Before gas stations, drivers used to buy gas in a can from the pharmacy.
When the automobile was first taking off, gas pumps as we know them today didn’t exist. In fact, the very first motor vehicles were powered not by gasoline, but rather by steam, electricity, or in some cases, kerosene. In the early days of oil drilling in the mid-1800s, when the first gas-powered cars were still decades away, oil companies were after kerosene for lamp fuel. Gasoline was just a byproduct of creating kerosene, and was often burned or discarded. The predecessor to the gas pump wasn’t designed for cars; the first one was installed in a grocery store in 1885 to measure and dispense kerosene for lamps.
In the 1890s, car inventors realized gasoline made great motor fuel, and what was once disposable suddenly became valuable.
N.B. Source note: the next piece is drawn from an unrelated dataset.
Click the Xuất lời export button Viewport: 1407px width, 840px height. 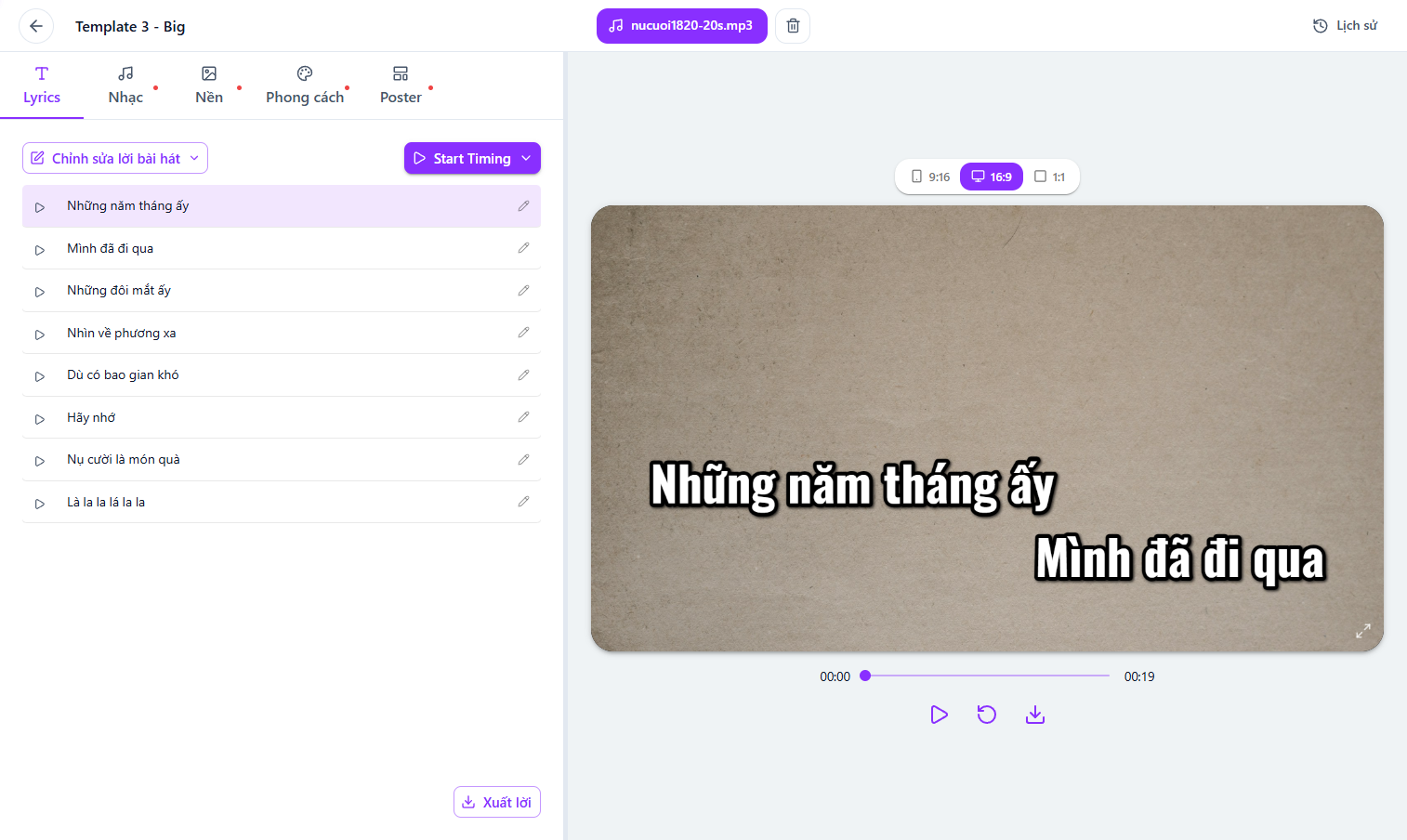(x=497, y=802)
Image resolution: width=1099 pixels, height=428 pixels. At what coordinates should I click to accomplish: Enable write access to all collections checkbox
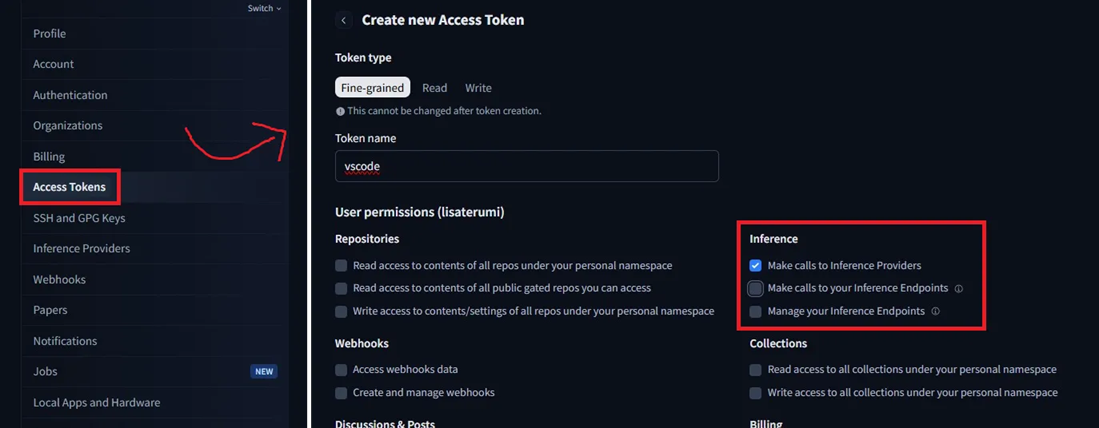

In the early days of gas-powered vehicles, there weren’t any gas stations to dispense the fuel, so customers bought gasoline the same way they bought kerosene: in a can at the pharmacy, blacksmith shop, or grocery store. Although its inventor, Sylvanus Freelove Bowser, didn’t anticipate it at the time, the pump originally designed for kerosene ended up being extraordinarily useful for filling cars with gasoline. In 1905, Bowser added a long hose to one of his pumps so motorists could fill up curbside. While there’s some disagreement on what the very first gas station was, the first drive-up service station is usually cited as the Gulf Refining Company pump that opened in downtown Pittsburgh in 1913.